There is no marketing fairy dust. Yet. However, we marketers often get excited about the marketing fad du jour.
Kathy Sierra wrote a wonderful post recently called, “Pixie Dust and the Mountain of Mediocrity“. It includes these insights:
“We’re always searching for that secret formula, that magic pixie dust to sprinkle over our products, services, books, causes, brands, blogs to bring them to life and make them Super Successful … why are so many so convinced that [insert favorite buzzword] is the answer vs. just making a product that helps people kick ass in a way they find meaningful?”

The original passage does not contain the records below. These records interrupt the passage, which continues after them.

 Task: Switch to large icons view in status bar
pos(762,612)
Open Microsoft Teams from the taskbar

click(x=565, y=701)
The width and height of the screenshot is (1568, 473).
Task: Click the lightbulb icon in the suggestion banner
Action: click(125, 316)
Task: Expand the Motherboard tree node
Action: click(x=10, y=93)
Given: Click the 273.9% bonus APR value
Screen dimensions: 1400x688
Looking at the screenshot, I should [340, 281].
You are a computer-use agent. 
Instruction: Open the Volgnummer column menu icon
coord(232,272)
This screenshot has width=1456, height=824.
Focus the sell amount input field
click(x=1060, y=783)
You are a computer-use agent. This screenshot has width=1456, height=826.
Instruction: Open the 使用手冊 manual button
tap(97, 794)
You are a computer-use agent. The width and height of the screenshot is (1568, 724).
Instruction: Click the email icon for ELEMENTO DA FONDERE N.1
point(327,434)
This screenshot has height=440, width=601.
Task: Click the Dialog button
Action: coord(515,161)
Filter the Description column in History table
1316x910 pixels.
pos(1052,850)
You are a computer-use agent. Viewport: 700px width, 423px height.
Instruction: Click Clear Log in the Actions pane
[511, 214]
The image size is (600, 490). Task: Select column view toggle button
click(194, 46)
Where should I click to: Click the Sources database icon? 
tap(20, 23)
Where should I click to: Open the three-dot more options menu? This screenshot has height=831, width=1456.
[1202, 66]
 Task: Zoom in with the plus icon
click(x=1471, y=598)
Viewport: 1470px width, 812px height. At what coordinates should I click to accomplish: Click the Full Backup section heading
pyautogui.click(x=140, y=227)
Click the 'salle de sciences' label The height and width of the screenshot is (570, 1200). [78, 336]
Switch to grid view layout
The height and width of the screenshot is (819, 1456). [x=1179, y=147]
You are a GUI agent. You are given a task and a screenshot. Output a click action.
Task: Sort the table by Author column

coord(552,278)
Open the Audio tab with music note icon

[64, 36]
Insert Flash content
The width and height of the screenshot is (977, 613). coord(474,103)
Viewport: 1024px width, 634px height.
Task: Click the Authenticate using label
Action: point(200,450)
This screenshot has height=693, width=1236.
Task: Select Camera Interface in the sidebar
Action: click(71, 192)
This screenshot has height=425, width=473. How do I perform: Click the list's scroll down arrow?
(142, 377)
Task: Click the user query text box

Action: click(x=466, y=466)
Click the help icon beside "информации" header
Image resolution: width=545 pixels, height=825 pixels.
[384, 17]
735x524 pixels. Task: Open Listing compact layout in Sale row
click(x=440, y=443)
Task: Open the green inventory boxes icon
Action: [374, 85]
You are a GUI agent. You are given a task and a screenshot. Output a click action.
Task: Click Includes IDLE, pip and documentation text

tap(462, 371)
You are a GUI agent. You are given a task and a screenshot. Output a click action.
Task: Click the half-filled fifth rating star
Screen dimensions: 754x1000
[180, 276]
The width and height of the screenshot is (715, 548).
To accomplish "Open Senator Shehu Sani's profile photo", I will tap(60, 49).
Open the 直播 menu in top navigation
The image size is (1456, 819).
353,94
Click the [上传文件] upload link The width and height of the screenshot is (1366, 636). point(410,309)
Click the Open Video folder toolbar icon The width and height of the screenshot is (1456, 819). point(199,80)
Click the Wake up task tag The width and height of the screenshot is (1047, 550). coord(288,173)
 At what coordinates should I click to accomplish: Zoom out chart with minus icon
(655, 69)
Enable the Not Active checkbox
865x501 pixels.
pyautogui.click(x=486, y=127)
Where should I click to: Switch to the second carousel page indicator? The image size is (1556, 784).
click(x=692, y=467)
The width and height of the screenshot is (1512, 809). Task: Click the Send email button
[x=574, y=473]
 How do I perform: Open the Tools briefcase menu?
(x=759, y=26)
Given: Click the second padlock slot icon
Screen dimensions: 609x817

Marketing is too often seen as something that happens at the perimeter of a business. Once everything is defined, marketing steps in to magically drive consumers to take products from the shelf. Even if the product experience is undifferentiated and unremarkable.
The most important marketing is indirect and long-term. It’s the hardest to measure, but the most meaningful when done well. This is the marketing that is baked into the entire organization. This is the marketing that makes meaningfully unique products and engaging consumer interactions.
The best marketing breaks the marketing silo. We all work in marketing, no matter what our functional expertise may be. We all impact our products and services and touch consumers in some way or another.
There’s no room to stand on the sidelines with eyes closed. What it takes to make our businesses fly isn’t fairy dust. It’s meaningful involvement from everyone.